Copy out the data below with every "icon" swapped for "symbol" and nothing else altered, leaving the pictures out.

** Supplied information **

════════════════

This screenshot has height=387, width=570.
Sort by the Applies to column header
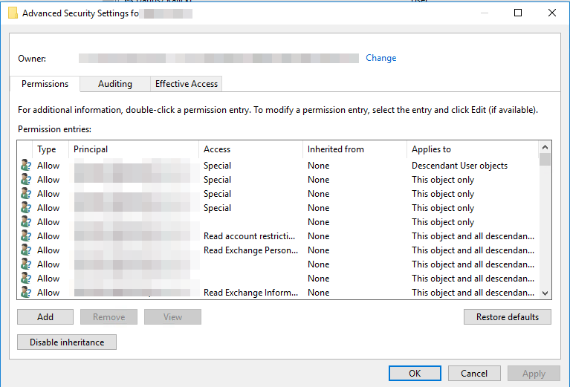(472, 149)
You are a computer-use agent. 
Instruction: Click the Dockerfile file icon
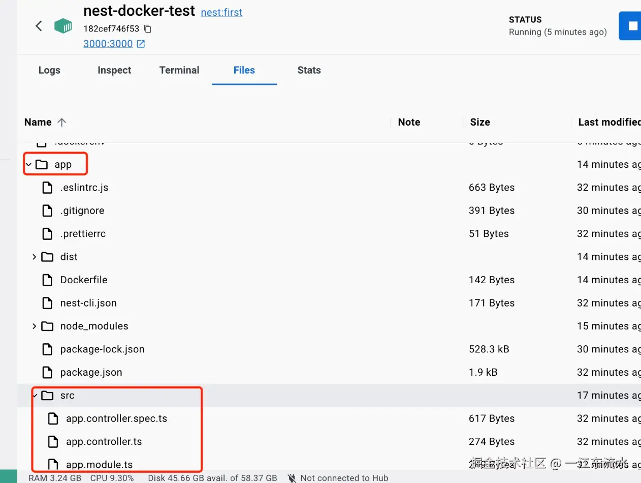click(47, 280)
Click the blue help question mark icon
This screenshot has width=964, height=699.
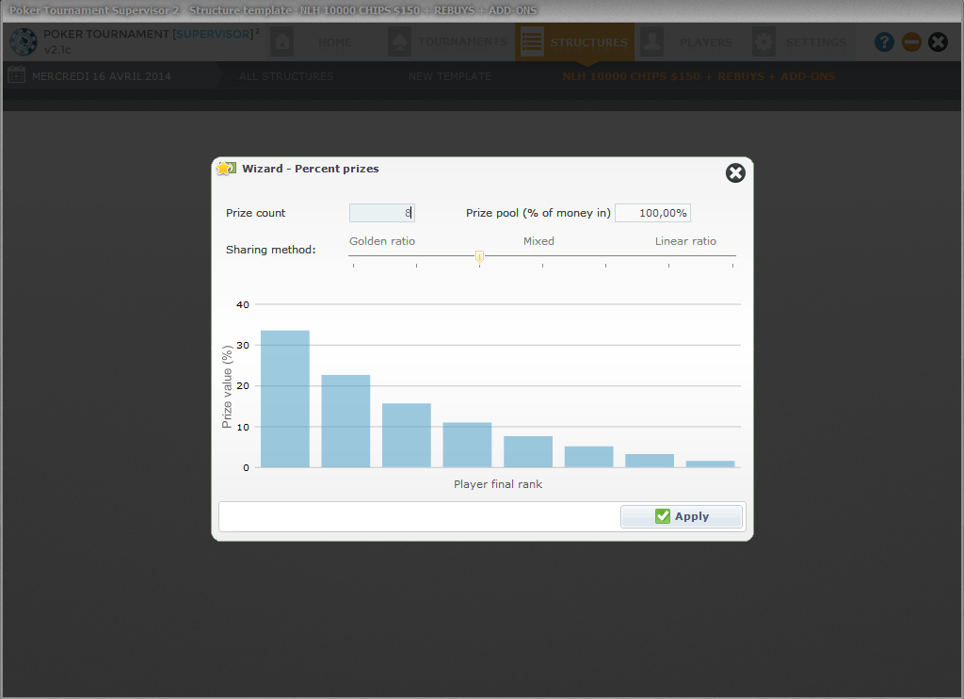(x=884, y=42)
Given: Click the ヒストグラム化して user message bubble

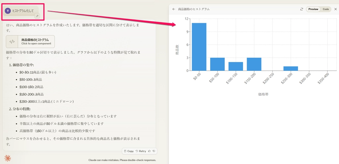Looking at the screenshot, I should (23, 11).
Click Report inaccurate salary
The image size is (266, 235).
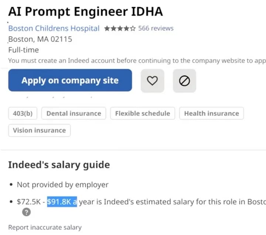pyautogui.click(x=45, y=227)
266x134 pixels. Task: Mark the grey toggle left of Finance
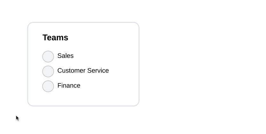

════════════════

** Answer to this problem **
This screenshot has height=387, width=570.
Sort by the Applies to column header
(472, 149)
You are a computer-use agent. 
Instruction: Click the Dockerfile file symbol
click(47, 280)
Click the blue help question mark symbol
This screenshot has width=964, height=699.
(x=884, y=42)
Given: Click the ヒストグラム化して user message bubble

Looking at the screenshot, I should (23, 11).
Click Report inaccurate salary
The image size is (266, 235).
pyautogui.click(x=45, y=227)
266x134 pixels. Task: Mark the grey toggle left of Finance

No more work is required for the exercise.